§ Exercise goal
Transcribe only the lines between the first line of the records and the line containing "Open the 营销中心 link in notice", inclusive, exactly as written.

§ Data supplied
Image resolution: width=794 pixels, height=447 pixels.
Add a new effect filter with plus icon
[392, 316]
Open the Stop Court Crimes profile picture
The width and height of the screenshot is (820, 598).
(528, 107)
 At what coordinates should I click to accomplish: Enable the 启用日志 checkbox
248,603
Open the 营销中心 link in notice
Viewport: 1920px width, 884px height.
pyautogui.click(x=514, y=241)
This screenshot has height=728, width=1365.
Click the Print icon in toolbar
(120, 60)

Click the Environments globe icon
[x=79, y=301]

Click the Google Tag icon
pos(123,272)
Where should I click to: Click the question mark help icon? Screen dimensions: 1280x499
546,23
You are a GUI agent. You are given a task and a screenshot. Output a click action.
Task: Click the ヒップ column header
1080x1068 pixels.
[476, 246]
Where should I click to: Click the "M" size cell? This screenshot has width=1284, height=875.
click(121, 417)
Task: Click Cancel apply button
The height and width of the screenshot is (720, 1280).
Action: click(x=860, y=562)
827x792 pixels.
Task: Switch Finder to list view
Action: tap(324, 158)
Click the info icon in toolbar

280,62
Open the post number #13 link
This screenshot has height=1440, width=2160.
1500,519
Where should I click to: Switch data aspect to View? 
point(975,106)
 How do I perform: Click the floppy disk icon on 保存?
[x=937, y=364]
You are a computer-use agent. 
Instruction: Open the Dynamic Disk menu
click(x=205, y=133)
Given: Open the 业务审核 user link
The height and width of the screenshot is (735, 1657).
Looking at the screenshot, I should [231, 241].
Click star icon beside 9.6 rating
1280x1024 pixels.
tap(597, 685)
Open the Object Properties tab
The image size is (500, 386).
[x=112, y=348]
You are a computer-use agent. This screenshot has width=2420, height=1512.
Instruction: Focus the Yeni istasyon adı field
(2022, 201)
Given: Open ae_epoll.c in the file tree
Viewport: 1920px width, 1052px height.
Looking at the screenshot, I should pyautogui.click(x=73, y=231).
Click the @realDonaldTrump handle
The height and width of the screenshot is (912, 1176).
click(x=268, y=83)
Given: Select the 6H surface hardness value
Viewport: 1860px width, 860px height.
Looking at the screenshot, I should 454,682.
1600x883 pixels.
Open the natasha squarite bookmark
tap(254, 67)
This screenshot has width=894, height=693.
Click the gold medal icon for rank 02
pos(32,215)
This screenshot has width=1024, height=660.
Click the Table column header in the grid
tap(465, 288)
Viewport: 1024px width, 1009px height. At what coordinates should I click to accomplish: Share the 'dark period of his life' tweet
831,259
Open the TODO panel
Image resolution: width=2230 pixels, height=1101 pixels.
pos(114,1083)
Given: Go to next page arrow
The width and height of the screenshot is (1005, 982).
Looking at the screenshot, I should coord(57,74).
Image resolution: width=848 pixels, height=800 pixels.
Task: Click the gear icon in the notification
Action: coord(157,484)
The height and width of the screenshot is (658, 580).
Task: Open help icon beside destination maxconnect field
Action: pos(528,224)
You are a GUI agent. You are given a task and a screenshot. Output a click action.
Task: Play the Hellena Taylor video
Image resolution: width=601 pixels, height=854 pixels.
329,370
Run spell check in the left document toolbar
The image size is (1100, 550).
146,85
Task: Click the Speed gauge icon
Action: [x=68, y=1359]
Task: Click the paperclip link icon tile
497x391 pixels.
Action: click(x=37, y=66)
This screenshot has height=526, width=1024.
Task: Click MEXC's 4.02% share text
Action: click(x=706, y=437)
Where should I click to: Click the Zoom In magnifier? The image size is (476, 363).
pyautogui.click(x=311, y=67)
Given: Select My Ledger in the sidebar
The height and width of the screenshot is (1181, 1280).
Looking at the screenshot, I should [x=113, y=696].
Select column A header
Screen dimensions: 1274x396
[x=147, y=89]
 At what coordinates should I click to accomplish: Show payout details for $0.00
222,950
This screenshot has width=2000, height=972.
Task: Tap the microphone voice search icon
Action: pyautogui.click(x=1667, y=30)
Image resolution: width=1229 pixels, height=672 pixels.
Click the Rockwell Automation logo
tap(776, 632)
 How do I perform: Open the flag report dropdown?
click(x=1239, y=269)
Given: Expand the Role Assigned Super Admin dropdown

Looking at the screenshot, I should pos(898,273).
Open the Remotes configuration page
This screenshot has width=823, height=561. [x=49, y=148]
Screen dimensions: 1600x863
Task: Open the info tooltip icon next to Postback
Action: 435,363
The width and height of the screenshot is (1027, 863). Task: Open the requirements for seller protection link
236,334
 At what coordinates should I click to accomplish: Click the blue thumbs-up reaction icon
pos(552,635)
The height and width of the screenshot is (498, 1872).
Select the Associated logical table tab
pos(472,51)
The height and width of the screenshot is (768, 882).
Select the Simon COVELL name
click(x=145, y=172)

§ Solution to this task
Image resolution: width=794 pixels, height=447 pixels.
Add a new effect filter with plus icon
[392, 316]
Open the Stop Court Crimes profile picture
The width and height of the screenshot is (820, 598).
(528, 107)
 At what coordinates should I click to accomplish: Enable the 启用日志 checkbox
248,603
Open the 营销中心 link in notice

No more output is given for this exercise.